March 28, 2019 - By Joshua Kowal, SVP, Marketing Analytics, Nielsen
This article originally appeared in MarTech Advisor.
Businesses across industries are challenged with determining which marketing efforts are actually driving profit and which are just wasting spend. Marketing Mix Modeling (MMM) is a marketing measurement approach that can address this challenge.
MMM calculates the total effect that every marketing channel and its key dimensions, such as creative, product, and geography, have on sales and other performance metrics, while controlling for exogenous factors like weather and holidays that impact business performance.
MMM is critical for marketers who want to optimize ROI holistically across all business drivers – online and offline. The insights it produces help CMOs and marketing leaders plan both short and long term, determine how to best allocate their budgets, compare year-over-year metrics, and better understand non-direct performance measures such as brand affinity.
This measurement method can also provide recommendations for how to optimize future marketing activities in order to drive the best results.
Despite the benefits, not all MMM models are created equal. There are three critical factors that can affect the overall success of an MMM analysis, and they all lie in the data collection.
Let’s take a closer look at three data inputs that can greatly influence the accuracy and actionability of MMM results:
Marketing mix modeling requires gathering, consolidating and normalizing data from a variety of sources into a standard format. The data should provide a comprehensive look across all of a companies’ activities, including media data from TV, Print, and Digital, as well as point-of-sale data, such as pricing promotion, and distribution.
Often times, this data collection is done manually – a process that is tedious, time-consuming, and error prone.
Automating data collection can eliminate the risks of manual data manipulation while ensuring that information is collected and normalized in a format that preserves its integrity. Some marketing measurement vendors have direct access to data and/or partnerships with third-party sources to ensure data is collected in the right format.
An automated approach not only improves speed to insight, but also ensures a large amount of data can be distilled into quality analytics that marketers can use to improve campaign performance and spending.
When it comes to MMM, the key to having high-quality output is having high-quality input. As the saying goes, “garbage in, garbage out.” Without quality data, it’s not possible to carry out a sufficiently accurate statistical analysis.
Therefore, it’s critical to review and validate the data for accuracy as its being collected.

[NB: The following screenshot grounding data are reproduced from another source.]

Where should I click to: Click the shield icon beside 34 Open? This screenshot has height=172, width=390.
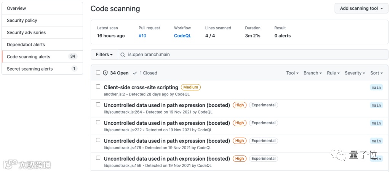[105, 73]
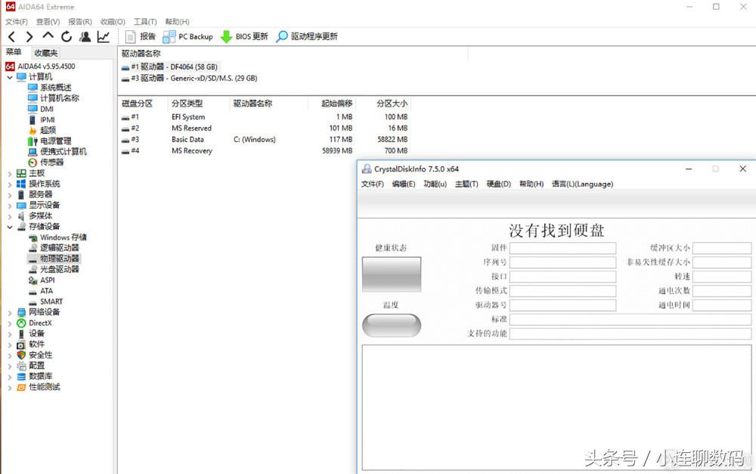756x474 pixels.
Task: Click the forward navigation arrow icon
Action: tap(28, 36)
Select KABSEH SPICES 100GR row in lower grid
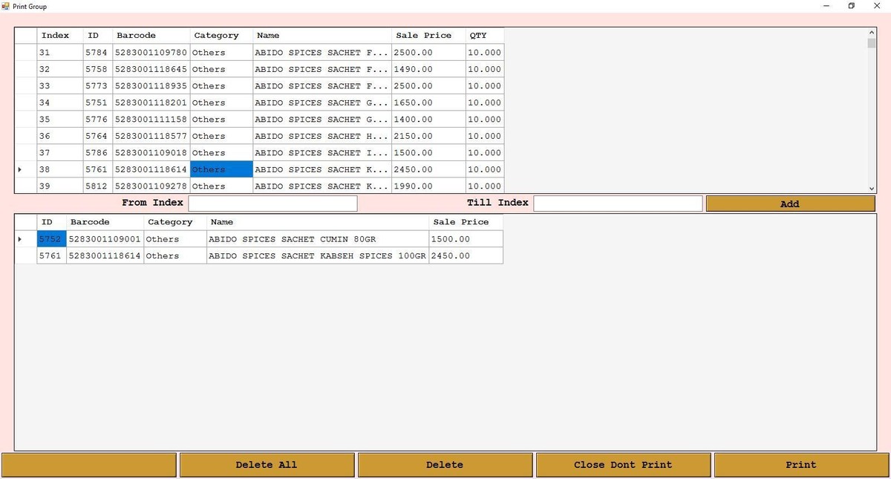Viewport: 891px width, 479px height. 317,256
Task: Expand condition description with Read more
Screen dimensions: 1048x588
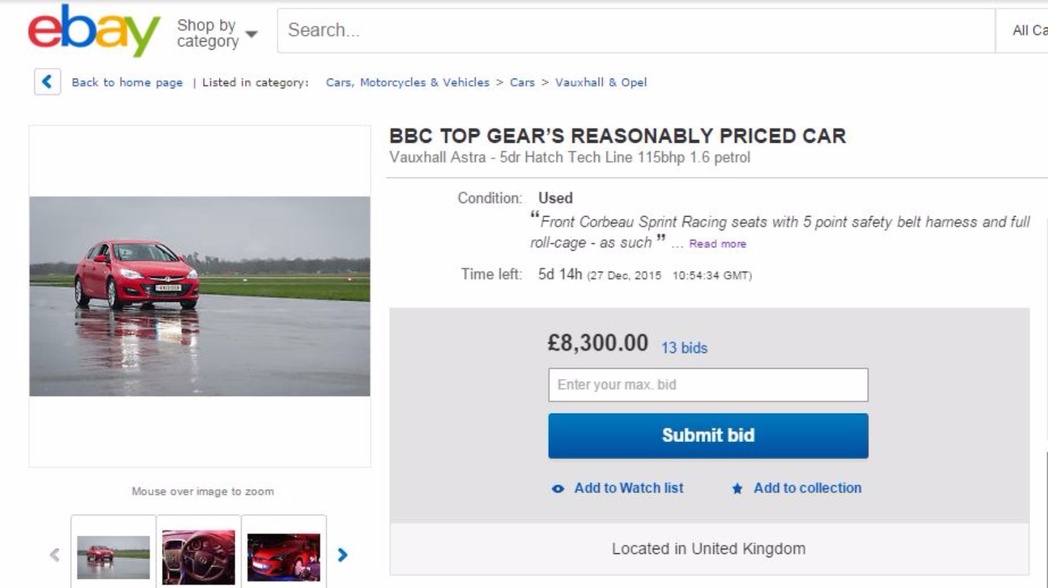Action: [717, 244]
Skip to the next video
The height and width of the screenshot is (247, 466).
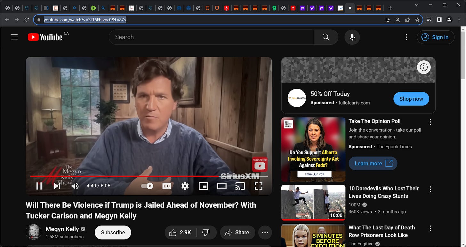click(57, 186)
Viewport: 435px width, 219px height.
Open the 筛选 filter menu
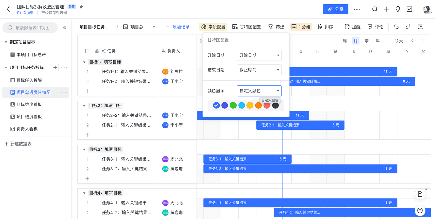(x=276, y=27)
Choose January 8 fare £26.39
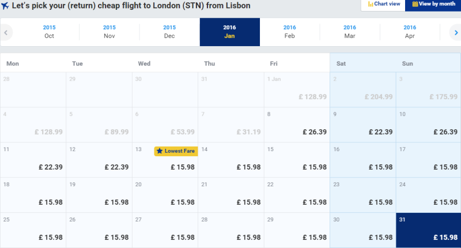 tap(297, 125)
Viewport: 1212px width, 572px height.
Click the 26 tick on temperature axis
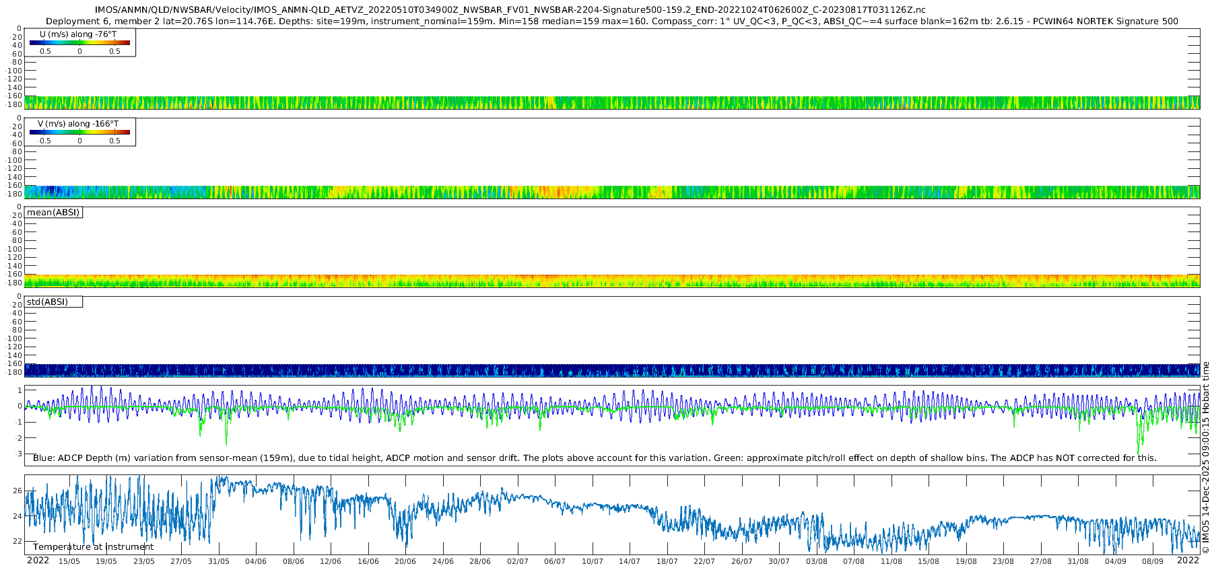click(18, 491)
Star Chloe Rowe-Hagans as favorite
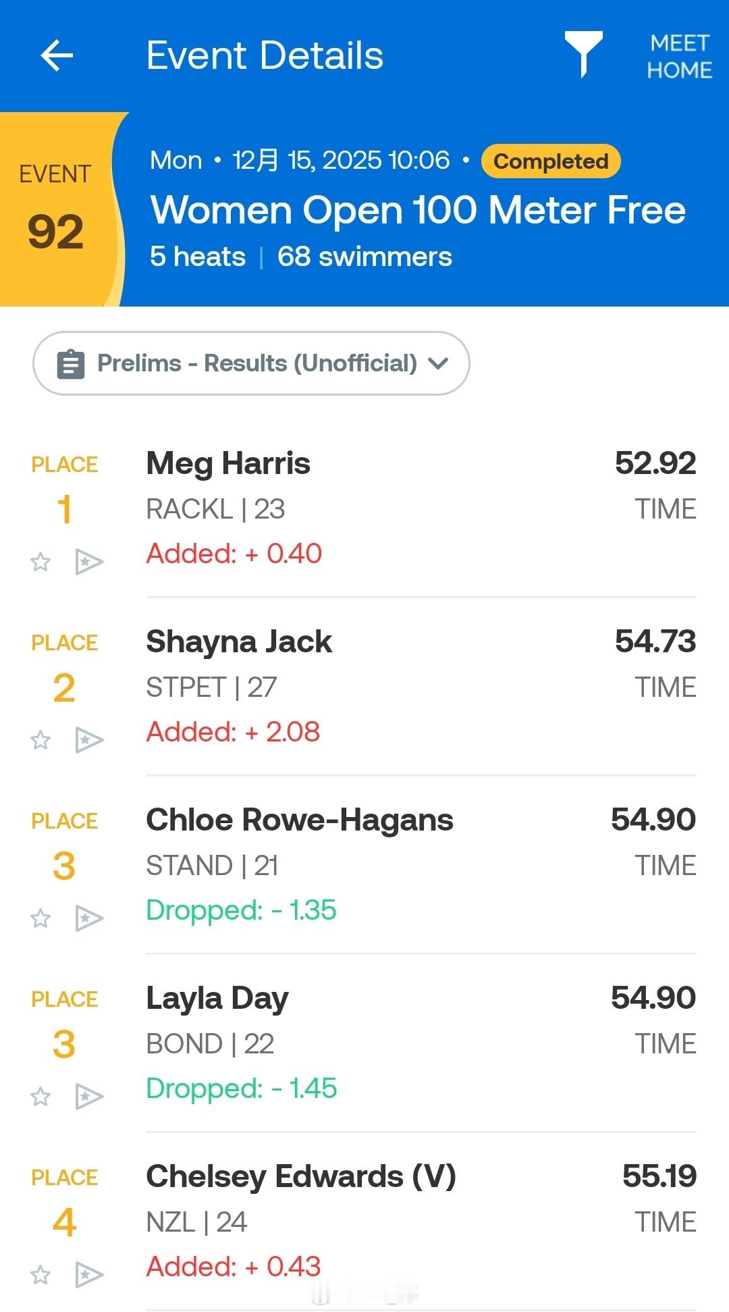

For instance, if there is an anomaly in the data – such as a big spike in activity – the inputs should be reviewed to ensure what is collected reflects reality.
Data errors can lead to poor outputs, so calling out any questionable data at the start of an MMM analysis is essential for getting the best results.
Modeling at the correct level of granularity maximizes model accuracy and actionability. For instance, incorporating data at the store/branch level, segment level, zip-code level, product level, and/or DMA level will enhance the precision and usability of the results over using aggregate data at a larger geographic or national market level.
Most often using highly aggregated data results in an underestimation of the true impact of marketing efforts, which leads to incorrect decisions and wasted resources.
Granular data leads to granular insights. Having information about specific campaigns, tactics, products, retailers, or geographic area enables marketers to take more specific actions to improve results.
For example, if you can’t understand the impact of TV by dimensions such as campaign, DMA, spot length, or daypart, then you can’t tease out what’s really driving sales or identify where improvements should be made.
Maximizing marketing effectiveness requires specificity. The more comprehensive a marketing mix is across potential drivers of volume, the more accurately it will attribute impact to the right touchpoints.
Marketers need a comprehensive and insightful understanding of their marketing efforts – not compromised measurement that lacks actionability, granularity and accuracy. Marketers in every vertical have adopted a marketing mix modeling approach to measurement because it serves their businesses’ operating cadence and supports strategic planning. Quality data inputs will guarantee that marketers have the best measurements to drive the greatest return on their investments.